En estos expedientes se analiza la denuncia vecinal sobre carencias y prestación desigual de varios servicios municipales básicos en barrio de un municipio ubicado en la provincia de Ávila, incluyendo alumbrado público, limpieza viaria, pavimentación, abastecimiento de agua y saneamiento. Los vecinos sostienen que parte del mantenimiento del alumbrado y de la conservación/limpieza del espacio público recae sobre ellos; que el agua se gestiona mediante un pozo y depósito vinculados a una entidad cuya naturaleza desconocen, asumiendo también los residentes reparaciones y redes; que las aguas residuales se evacuan a una fosa séptica situada en terreno privado; y que existen viales sin pavimentar o en mal estado, con dificultades de acceso incluso para servicios de emergencia. La institución realizó una visita y constató que la zona presenta una ocupación de viviendas permanente, discontinuidades en la urbanización (tramos erosionados, vegetación en márgenes, heterogeneidad e insuficiencia en puntos de alumbrado) y, aunque no pudo comprobar in situ las infraestructuras de agua y saneamiento, verificó a través de datos públicos que la calidad del agua se ajusta a los parámetros sanitarios. También se constató que el planeamiento municipal prevé la necesidad de completar la urbanización del ámbito mediante reparcelación y urbanización, con un sistema que exige intervención municipal.

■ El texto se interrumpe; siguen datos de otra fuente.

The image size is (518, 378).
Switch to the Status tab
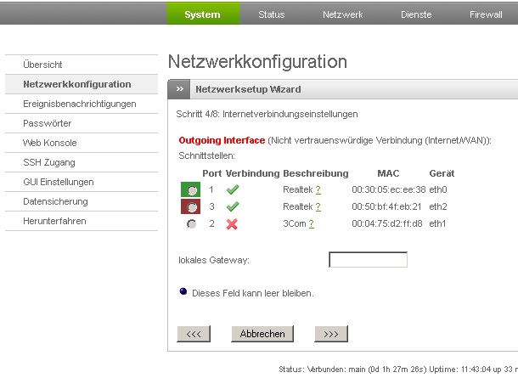(271, 14)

En la resolución formulada se recuerda que los servicios mínimos deben prestarse en condiciones de igualdad en todo el término municipal y que, aunque existan déficits históricos o dificultades técnicas, el Ayuntamiento debe actuar para paliar estas carencias pudiendo apoyarse en la asistencia técnica y financiera de la Diputación. Por ello, se recomienda: realizar una evaluación técnica integral de los servicios básicos del barrio; reforzar la supervisión municipal del abastecimiento y clarificar responsabilidades; controlar y evaluar el saneamiento y estudiar alternativas más seguras; planificar mejoras progresivas de alumbrado, pavimentación y conservación viaria priorizando seguridad y accesibilidad; informar a los vecinos con transparencia sobre diagnóstico y plazos; e impulsar los instrumentos urbanísticos previstos (reparcelación y urbanización) por fases, sin esperar a la urbanización completa para adoptar medidas de mantenimiento y garantía de servicios esenciales.